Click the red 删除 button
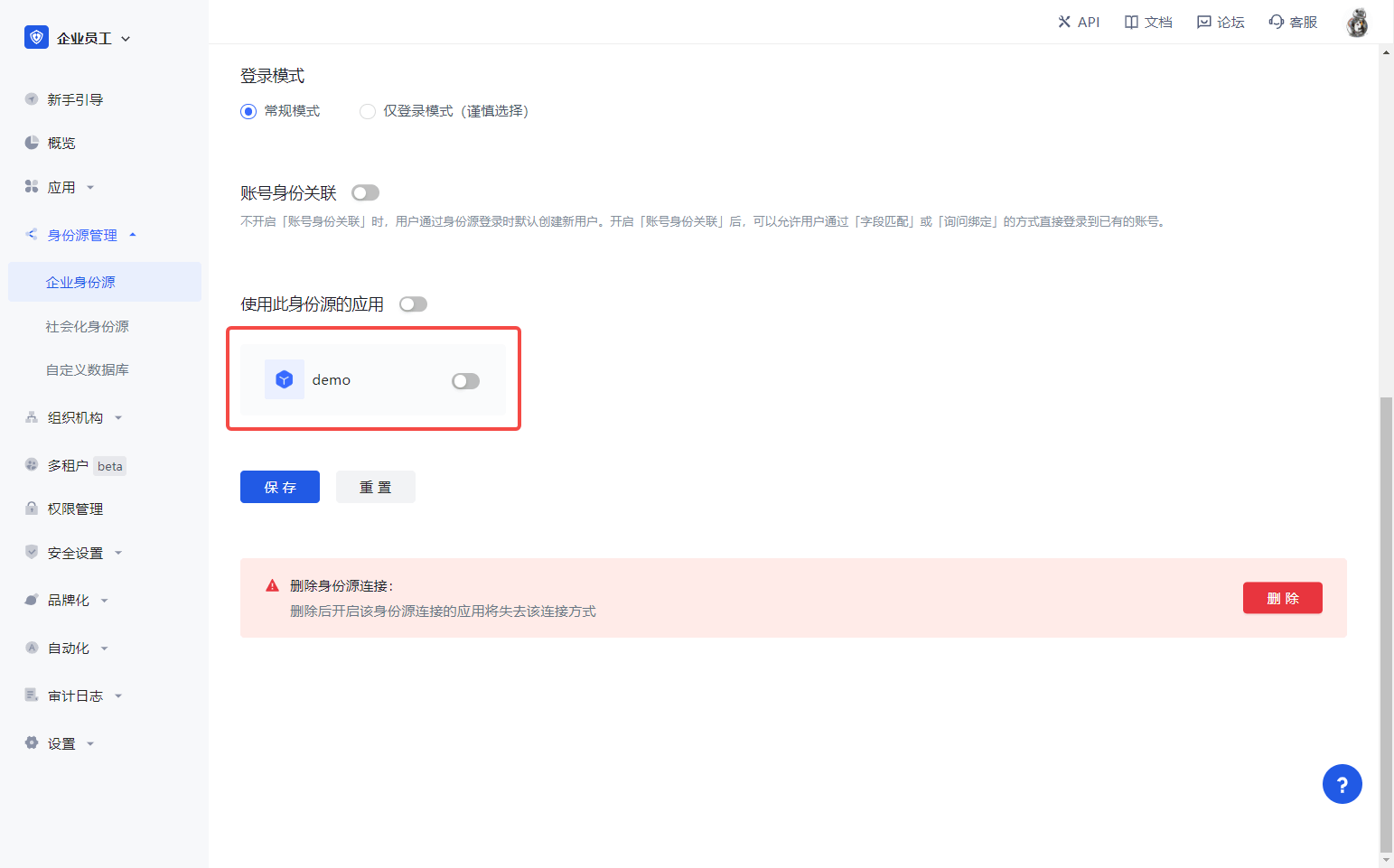tap(1282, 598)
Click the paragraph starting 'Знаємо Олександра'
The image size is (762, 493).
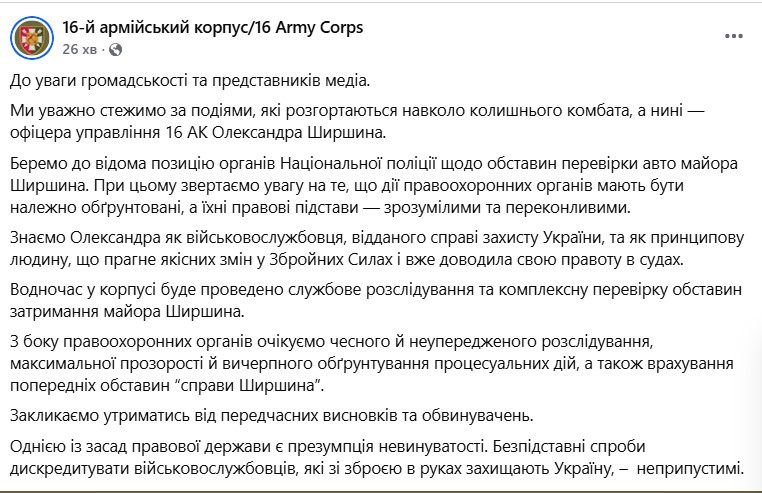(377, 248)
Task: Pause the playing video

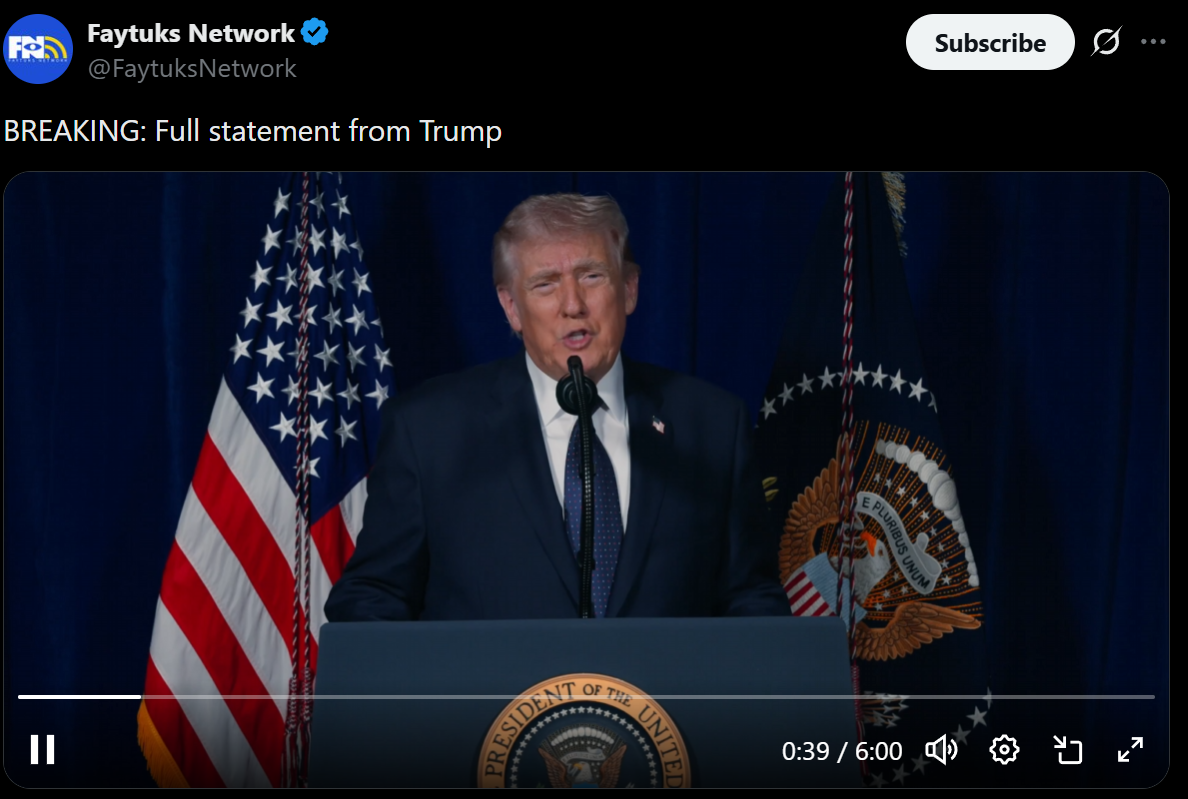Action: click(42, 750)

....................

● **Exercise aim**: Give back an exact copy of only the lines from the one with "Click the paragraph" through the final line of the material, both included. Pictures do not belong in it.

● **Answer below**:
Click the paragraph starting 'Знаємо Олександра'
The image size is (762, 493).
(377, 248)
Task: Pause the playing video

Action: click(42, 750)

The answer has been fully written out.